**PAGE EXCERPT**

++++++++++

Any thoughts on this? I guess the 'missing ingredient' is some means to vary the phasing of the two crankshafts to alter the effective compression ratio - possibly dynamically to achieve a greater expansion than compression ratio a la Atkinson and Miller.
FWIW, some model FM OP engines use a helically splined shaft to connect the crankshafts, by moving the shaft axially the phasing of the cranks to on another, can be altered to enable reversing of the engine.
Tom
"Tom" wrote
Ah, like the 'variator' used by Fiat on their variable timing camshaft drive. Anyway, I was totally wrong about how the thing works. Jim Cahill replied as follows:-
Dear Nick, Thanks for your comments. The phase of the two crankshafts is fixed. The smaller one runs at half the speed of the large one. At the start and end of the cycle, the two pistons are up against one another. Apart from a small amount of space which has to be left for the spark plug and valves, the volume inside the cylinder is near enough zero. This gives complete scavenging, and improves induction because there is very little spent gas left in the cylinder at the end of each cycle. Thus the induction stroke achieves higher vacuum, giving improved volumetric efficiency. The incoming charge is also cooler since there is less residual gas to warm it up. Combustion should also be cleaner because of the reduced contamination from spent gases.
As the cycle proceeds, the small piston moves outwards, reaching its maximum volume as the large piston completes one revolution and reaches the top of the compression stroke. So for say a 10:1 compression ratio, the small cylinder will be approximately 1/10th of the size of the large one. There will always be some dead space, so the small piston would be smaller by a certain amount.

++++++++++

**DATA**
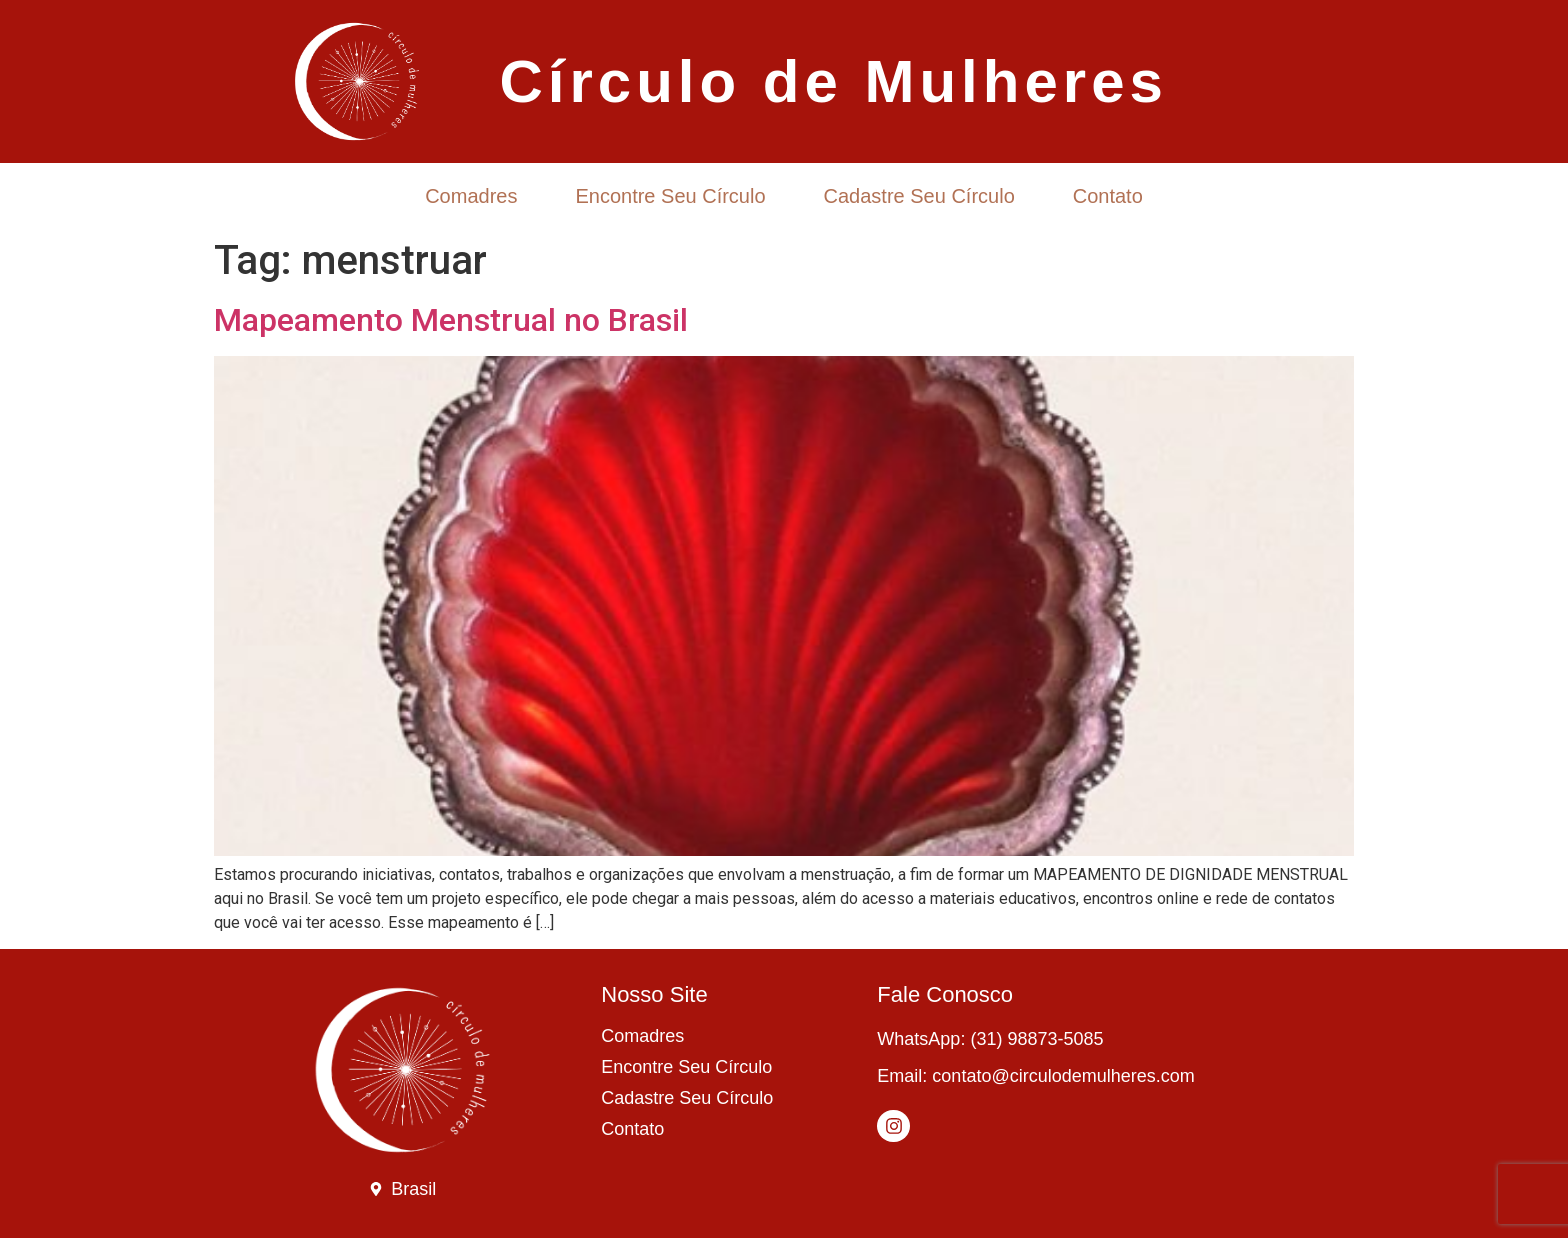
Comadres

++++++++++

**GIVEN EXERCISE 1**
In the two-crankshaft engine thread, rewrite the paragraph beginning "As the cycle proceeds" as a short bulleted list that keeps its main facts.
**GIVEN EXERCISE 2**
Copy the stretch of the two-crankshaft engine thread from "FWIW, some model" through "of the engine." word for word.
**GIVEN EXERCISE 3**
Carry on the two-crankshaft engine thread from the point where it stops.

**EXERCISE RESPONSE 1**
- The small piston moves outward as the cycle proceeds.
- It reaches its maximum volume when the large piston completes one revolution and reaches the top of the compression stroke.
- For a 10:1 compression ratio, the small cylinder is roughly 1/10th the size of the large one.
- Because some dead space always remains, the small piston would be smaller by a certain amount.

**EXERCISE RESPONSE 2**
FWIW, some model FM OP engines use a helically splined shaft to connect the crankshafts, by moving the shaft axially the phasing of the cranks to on another, can be altered to enable reversing of the engine.

**EXERCISE RESPONSE 3**
Variable compression ratio can be achieved by varying the stroke of the small piston during operation. Engines have been constructed which vary the compression ratio by altering piston stroke. However, in an engine of otherwise standard configuration, variation of stroke is being made on components which have a lot of mass. The forces involved limit performance. This design has the advantage that the stroke would be varied on a small, lightweight piston running at half the engine speed. Assuming the reciprocating masses are one tenth of those of the main piston, the forces involved would be 1/40th of those on the main piston, making it much easier to vary the stroke.
You can apply the Miller approach to achieving the Atkinson cycle in the same manner as to any other 4 stroke. I will be putting a fuller description of the method of operation on my website, but if you are interested, there is an item on Stirling engines there.
Yours sincerely
Jim Cahill
The most successful VCR engines have been made by Continental for US Army Tanks using a piston within a piston. The outer piston being actuated by oil pressure supplied via the con rod. Later engines were producing 1500hp from 1360 ci. Brit idea patented by a Bill Mansfield of the BICERI, US3200798
Tom
A fuller explanation now available at
Is there not an attempt at variable compression ratio (tried by Saab?) where the cylinder block hinges along one side, so the block can be lifted or lowered slightly in relation to the crankshaft.
Or Bamford ;-)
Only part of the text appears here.